Reproduce the data below word for word, starting at its first line and ending at the line that contains "click(374, 603)".

Records in a dataset
☆ ☆ ☆
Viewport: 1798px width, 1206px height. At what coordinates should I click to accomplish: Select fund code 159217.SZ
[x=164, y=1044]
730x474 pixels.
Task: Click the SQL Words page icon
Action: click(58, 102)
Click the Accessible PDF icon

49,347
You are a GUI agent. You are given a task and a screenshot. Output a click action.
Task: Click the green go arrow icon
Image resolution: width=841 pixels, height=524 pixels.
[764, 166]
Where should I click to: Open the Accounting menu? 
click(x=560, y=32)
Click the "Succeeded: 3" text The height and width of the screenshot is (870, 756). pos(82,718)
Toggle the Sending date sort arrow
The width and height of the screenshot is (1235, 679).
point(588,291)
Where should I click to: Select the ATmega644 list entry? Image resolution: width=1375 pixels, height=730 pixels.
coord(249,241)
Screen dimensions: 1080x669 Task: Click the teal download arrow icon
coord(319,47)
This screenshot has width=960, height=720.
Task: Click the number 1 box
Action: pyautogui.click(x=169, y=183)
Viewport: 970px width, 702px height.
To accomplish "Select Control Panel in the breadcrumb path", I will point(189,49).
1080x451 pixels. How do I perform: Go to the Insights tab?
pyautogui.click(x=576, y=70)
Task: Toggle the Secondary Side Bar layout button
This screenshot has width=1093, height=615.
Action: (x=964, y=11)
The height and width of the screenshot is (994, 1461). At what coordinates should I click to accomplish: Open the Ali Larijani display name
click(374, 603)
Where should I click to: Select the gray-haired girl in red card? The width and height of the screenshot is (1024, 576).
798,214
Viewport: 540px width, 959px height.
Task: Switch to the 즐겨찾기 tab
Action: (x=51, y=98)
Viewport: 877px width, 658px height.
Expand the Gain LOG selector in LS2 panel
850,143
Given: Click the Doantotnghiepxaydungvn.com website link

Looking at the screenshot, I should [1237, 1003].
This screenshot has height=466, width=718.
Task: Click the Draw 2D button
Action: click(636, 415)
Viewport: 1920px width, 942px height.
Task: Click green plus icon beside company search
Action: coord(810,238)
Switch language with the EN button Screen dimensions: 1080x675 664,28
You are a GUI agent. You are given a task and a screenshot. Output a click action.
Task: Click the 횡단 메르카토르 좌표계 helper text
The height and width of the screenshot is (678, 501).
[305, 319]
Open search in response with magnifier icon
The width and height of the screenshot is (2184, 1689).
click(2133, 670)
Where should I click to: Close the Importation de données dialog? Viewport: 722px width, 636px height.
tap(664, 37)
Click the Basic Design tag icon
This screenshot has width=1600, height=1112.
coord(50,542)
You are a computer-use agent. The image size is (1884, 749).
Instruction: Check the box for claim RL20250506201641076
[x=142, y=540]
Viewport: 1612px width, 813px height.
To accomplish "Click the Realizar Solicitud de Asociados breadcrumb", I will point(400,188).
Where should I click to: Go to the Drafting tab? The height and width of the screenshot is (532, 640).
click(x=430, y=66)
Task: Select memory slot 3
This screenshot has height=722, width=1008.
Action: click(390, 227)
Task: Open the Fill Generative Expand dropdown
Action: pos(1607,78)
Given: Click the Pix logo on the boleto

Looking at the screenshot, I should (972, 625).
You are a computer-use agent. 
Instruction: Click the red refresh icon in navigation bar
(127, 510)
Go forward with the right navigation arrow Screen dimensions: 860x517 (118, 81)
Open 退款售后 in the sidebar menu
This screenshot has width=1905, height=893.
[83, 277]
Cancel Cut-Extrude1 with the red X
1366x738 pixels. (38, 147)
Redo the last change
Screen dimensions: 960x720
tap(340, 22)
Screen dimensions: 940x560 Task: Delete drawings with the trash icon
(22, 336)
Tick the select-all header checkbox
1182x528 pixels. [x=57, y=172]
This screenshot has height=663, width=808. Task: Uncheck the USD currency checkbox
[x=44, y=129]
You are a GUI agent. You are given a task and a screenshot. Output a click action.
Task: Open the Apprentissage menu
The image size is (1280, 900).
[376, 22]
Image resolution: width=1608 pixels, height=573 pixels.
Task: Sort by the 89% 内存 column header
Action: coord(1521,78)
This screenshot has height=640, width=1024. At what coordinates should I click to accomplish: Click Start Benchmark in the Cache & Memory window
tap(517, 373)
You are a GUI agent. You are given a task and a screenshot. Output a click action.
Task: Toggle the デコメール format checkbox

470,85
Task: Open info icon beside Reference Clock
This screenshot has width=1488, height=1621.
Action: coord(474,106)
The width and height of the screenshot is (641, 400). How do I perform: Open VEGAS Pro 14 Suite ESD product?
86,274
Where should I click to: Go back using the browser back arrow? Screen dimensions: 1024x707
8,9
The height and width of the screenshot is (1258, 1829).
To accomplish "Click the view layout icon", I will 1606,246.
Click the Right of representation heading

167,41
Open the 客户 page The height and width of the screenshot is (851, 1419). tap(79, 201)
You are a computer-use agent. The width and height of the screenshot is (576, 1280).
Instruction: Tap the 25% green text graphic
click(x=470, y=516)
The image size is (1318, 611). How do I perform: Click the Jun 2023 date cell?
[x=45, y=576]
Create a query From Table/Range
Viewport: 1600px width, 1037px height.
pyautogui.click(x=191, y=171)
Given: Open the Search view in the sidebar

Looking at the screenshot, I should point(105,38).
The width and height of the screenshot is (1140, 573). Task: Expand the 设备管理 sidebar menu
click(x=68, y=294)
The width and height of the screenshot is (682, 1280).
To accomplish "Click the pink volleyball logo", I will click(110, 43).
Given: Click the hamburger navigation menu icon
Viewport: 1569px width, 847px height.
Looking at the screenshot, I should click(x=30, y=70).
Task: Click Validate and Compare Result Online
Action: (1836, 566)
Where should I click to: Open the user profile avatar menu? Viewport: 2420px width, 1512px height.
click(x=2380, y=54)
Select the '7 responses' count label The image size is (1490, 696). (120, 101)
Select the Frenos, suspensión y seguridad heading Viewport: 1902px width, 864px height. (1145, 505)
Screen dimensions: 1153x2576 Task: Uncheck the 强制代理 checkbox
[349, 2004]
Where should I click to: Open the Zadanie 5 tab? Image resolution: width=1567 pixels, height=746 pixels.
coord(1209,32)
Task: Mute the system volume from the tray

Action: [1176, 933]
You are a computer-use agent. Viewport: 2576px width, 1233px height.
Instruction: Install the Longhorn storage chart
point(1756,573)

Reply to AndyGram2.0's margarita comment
☆ ☆ ☆
**Reply**:
Viewport: 1798px width, 1206px height. At what coordinates should I click to accomplish: Select fund code 159217.SZ
[x=164, y=1044]
730x474 pixels.
Task: Click the SQL Words page icon
Action: click(58, 102)
Click the Accessible PDF icon

49,347
You are a GUI agent. You are given a task and a screenshot. Output a click action.
Task: Click the green go arrow icon
Image resolution: width=841 pixels, height=524 pixels.
[764, 166]
Where should I click to: Open the Accounting menu? 
click(x=560, y=32)
Click the "Succeeded: 3" text The height and width of the screenshot is (870, 756). pos(82,718)
Toggle the Sending date sort arrow
The width and height of the screenshot is (1235, 679).
point(588,291)
Where should I click to: Select the ATmega644 list entry? Image resolution: width=1375 pixels, height=730 pixels.
coord(249,241)
Screen dimensions: 1080x669 Task: Click the teal download arrow icon
coord(319,47)
This screenshot has width=960, height=720.
Task: Click the number 1 box
Action: pyautogui.click(x=169, y=183)
Viewport: 970px width, 702px height.
To accomplish "Select Control Panel in the breadcrumb path", I will point(189,49).
1080x451 pixels. How do I perform: Go to the Insights tab?
pyautogui.click(x=576, y=70)
Task: Toggle the Secondary Side Bar layout button
This screenshot has width=1093, height=615.
Action: (x=964, y=11)
The height and width of the screenshot is (994, 1461). At what coordinates should I click to accomplish: Open the Ali Larijani display name
click(374, 603)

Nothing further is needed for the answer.